Those are selfish thoughts for sure, but I felt them. When Rebekah wept in the room next door, as she signed her termination paperwork, I felt every tear...When Rebekah blogged about her heartache days after, I read every word...When we were out together and someone asked how she was, I saw the pain that veiled her eyes. Her experience did not escape me.
The openness of adoption is hard.
A day doesn't go by that I don't think about her, even two months later. Although the emotions have settled, it's still hard for me. I can't believe that Rebekah gave me the boy I call son. Part of the difficulty comes from the fact that I love her. I want the best for her. And I wish that she could have the joy of knowing and seeing Tyrus every day.
Like all adoption emotions, I was ill prepared.
It's almost fitting for it to be difficult. If Rebekah had to make a selfless decision to give me her son...than I should have to be selfless in giving her a relationship. Even if it was hard for me to see her pain.
Now that we've walked through the most painful days and life has settled in...I really wish Rebekah and her whole family lived close...I do. I miss them terribly and want them to share all of Ty's moments with us, not just through pictures and videos...Rebekah and I try to talk weekly, but it's never enough.
The openness of adoption pulls you in deep.
Do you want to know what the coolest thing about it is???
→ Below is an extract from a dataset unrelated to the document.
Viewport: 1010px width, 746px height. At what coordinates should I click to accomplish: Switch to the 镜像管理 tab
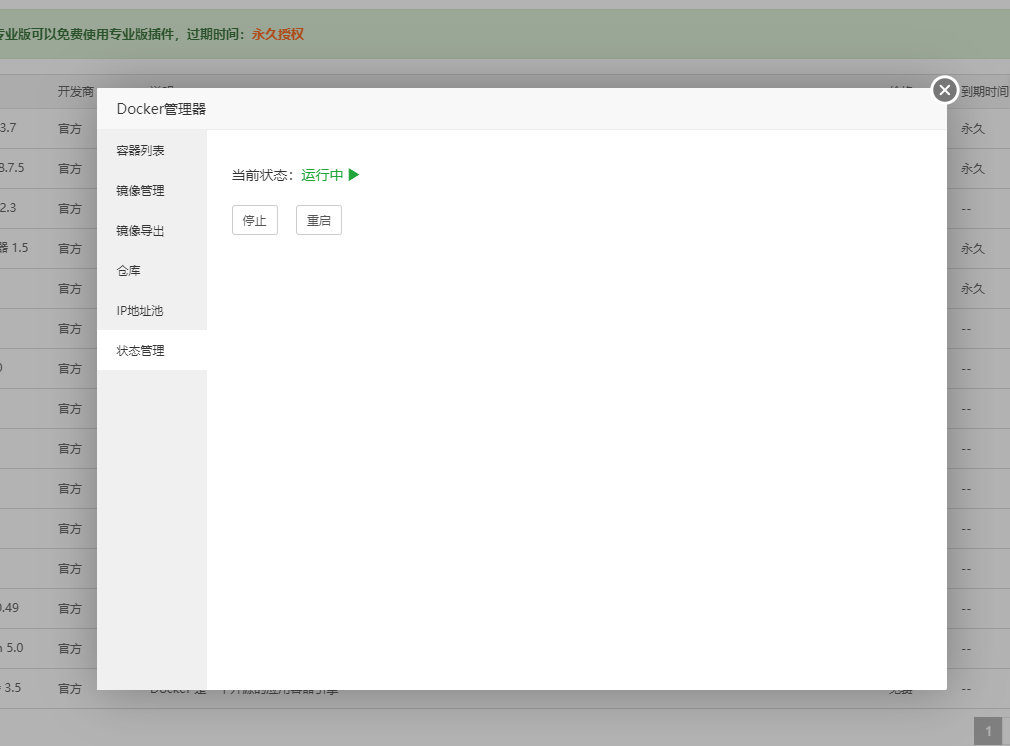click(x=140, y=191)
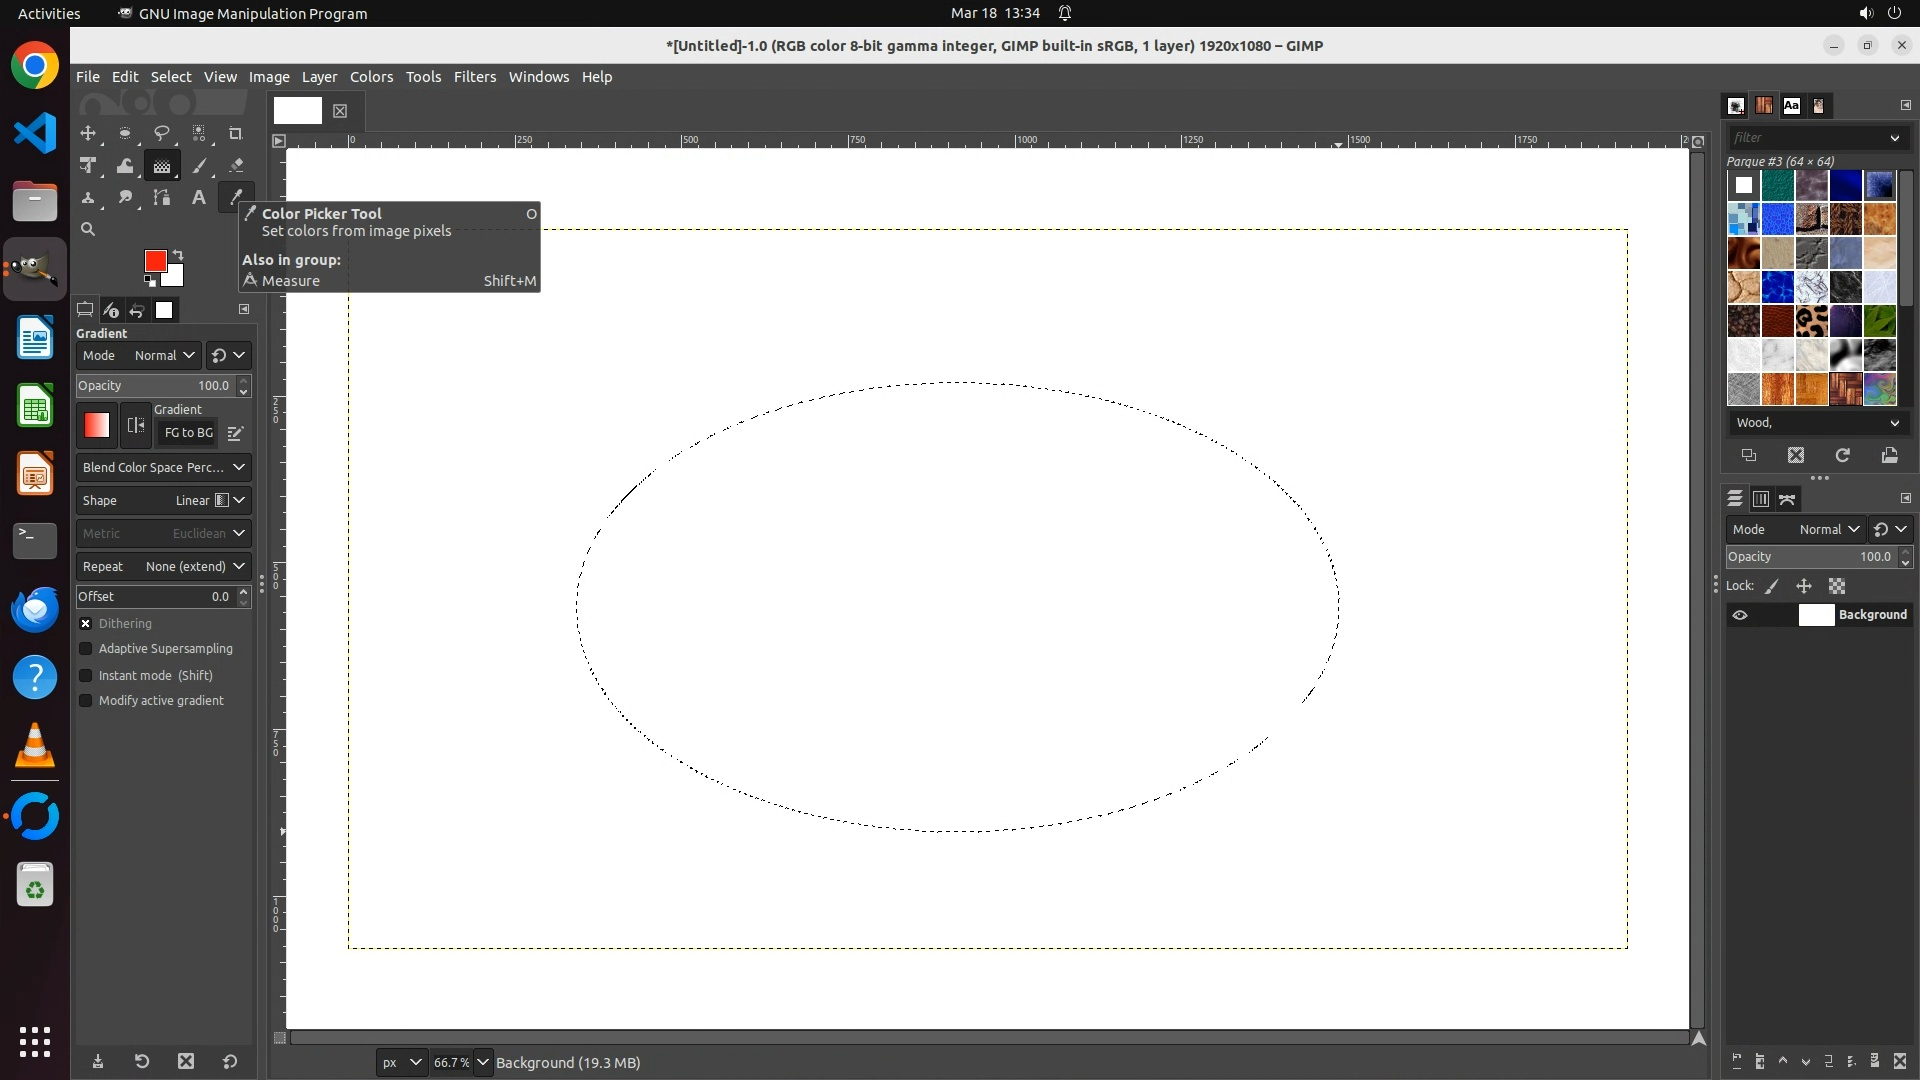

Someone else on the planet (other than your spouse) cares as much for your son/daughter as you do. I know grandmas...and aunties...and friends care. But it's not the same. Rebekah was just as excited as I was when Ty's bottom lashes grew...and was equally pained when I told her of Ty's first shots...Just like me, she watches and re-watches the nonsense-he's hardly-doing-anything videos I make, because she loves him as much as I do. Do you know how special that is? We giggle over his quirks, agree that he's the most beautiful baby alive, and dream about the things to come...together.
Rebekah is the only person on earth who will ever experience a mother's love for Ty with me. The ability to share such an incredible gift is remarkable. It makes my heart explode. As great as all of that is for me, the true winner of our open adoption, is little Tyrus Lee...
He doesn't know it yet, but he won the baby lottery. He has two worlds of people that would give their lives for him. Two mommies that are committed to cheering him on for life. And two parents who will never take his life for granted...who thank God for him every day...who will do everything possible to keep both worlds functioning as one...one big, loving family.